***** Data to use
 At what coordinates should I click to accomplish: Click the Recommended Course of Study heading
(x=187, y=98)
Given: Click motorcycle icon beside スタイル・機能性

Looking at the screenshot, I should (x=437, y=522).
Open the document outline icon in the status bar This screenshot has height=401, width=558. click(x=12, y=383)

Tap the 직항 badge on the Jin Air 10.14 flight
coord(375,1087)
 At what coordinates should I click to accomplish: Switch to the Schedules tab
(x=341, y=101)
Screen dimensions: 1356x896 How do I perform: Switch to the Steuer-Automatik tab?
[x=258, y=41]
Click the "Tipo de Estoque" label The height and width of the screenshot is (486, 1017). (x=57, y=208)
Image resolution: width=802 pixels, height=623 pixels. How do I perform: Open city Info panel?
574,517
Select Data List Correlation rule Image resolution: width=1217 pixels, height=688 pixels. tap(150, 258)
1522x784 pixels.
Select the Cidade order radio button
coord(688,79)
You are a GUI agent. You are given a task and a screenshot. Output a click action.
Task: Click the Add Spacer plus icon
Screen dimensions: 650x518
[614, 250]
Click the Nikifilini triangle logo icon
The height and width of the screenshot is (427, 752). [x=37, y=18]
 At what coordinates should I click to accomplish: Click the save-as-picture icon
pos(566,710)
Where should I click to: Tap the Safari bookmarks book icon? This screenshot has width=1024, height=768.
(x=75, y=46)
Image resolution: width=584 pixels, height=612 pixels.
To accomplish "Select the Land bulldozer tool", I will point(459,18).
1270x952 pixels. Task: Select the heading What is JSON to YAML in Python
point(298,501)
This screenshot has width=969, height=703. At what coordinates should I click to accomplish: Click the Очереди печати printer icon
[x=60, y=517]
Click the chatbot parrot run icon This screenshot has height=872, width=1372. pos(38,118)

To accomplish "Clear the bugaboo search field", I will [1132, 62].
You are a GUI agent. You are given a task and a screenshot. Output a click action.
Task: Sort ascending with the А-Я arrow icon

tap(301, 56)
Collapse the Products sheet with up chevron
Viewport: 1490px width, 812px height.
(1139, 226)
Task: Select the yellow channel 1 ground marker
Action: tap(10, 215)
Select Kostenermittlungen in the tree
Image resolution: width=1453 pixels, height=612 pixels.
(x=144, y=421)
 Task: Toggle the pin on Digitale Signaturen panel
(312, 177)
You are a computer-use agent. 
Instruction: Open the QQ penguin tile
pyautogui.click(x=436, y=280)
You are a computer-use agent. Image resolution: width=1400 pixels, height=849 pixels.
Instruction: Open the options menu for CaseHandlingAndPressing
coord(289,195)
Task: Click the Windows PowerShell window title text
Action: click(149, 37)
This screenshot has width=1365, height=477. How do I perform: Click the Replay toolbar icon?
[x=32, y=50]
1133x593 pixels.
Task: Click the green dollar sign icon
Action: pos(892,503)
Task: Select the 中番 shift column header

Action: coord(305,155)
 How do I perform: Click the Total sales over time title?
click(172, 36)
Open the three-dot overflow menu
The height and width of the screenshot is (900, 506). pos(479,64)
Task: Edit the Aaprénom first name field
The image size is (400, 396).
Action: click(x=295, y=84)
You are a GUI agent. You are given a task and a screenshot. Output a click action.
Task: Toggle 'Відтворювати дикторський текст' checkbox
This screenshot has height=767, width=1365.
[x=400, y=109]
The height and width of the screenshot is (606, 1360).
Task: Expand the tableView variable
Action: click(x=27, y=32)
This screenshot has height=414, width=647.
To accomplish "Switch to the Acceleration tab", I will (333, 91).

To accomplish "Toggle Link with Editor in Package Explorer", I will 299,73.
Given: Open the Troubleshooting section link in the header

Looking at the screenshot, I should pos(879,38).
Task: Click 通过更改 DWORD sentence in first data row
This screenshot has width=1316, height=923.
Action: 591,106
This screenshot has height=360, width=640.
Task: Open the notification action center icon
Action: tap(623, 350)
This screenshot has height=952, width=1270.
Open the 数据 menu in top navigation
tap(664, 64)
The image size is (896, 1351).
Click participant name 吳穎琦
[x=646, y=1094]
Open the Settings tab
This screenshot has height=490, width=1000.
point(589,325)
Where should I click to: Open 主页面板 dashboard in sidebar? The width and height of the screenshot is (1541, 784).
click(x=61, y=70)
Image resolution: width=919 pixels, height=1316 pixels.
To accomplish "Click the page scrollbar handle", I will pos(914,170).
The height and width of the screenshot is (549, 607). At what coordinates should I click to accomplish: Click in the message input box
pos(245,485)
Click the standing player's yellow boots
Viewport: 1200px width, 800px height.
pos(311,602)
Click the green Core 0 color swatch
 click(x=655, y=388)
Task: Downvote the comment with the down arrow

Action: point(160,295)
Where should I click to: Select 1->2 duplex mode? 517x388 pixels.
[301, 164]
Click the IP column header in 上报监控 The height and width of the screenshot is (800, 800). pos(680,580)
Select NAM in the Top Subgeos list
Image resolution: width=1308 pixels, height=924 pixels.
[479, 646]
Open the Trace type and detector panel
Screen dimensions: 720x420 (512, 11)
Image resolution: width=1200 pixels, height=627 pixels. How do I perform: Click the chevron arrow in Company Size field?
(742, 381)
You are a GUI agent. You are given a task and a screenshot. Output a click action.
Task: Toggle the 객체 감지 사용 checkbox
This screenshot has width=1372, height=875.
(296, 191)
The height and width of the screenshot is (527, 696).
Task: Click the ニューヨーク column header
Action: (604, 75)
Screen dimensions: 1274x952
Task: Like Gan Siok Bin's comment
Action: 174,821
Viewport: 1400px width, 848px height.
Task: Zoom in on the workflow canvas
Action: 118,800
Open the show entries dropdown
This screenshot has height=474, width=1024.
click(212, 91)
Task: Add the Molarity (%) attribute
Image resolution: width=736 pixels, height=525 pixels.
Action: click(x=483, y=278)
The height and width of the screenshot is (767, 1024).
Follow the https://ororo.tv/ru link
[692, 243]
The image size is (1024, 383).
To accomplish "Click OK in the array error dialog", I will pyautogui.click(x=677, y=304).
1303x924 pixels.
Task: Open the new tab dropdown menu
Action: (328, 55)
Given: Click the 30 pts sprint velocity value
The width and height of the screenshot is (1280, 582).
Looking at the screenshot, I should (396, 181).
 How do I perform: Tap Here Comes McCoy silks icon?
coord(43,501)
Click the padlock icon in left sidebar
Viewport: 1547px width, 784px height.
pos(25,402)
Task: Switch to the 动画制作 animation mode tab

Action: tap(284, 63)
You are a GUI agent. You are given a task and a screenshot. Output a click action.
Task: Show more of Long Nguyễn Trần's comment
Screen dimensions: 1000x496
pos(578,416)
**********
§ **Task prompt**
List every line in the listing above that contains the word "checkbox".

§ **The completed task**
Task: Toggle 'Відтворювати дикторський текст' checkbox
Task: Toggle the 객체 감지 사용 checkbox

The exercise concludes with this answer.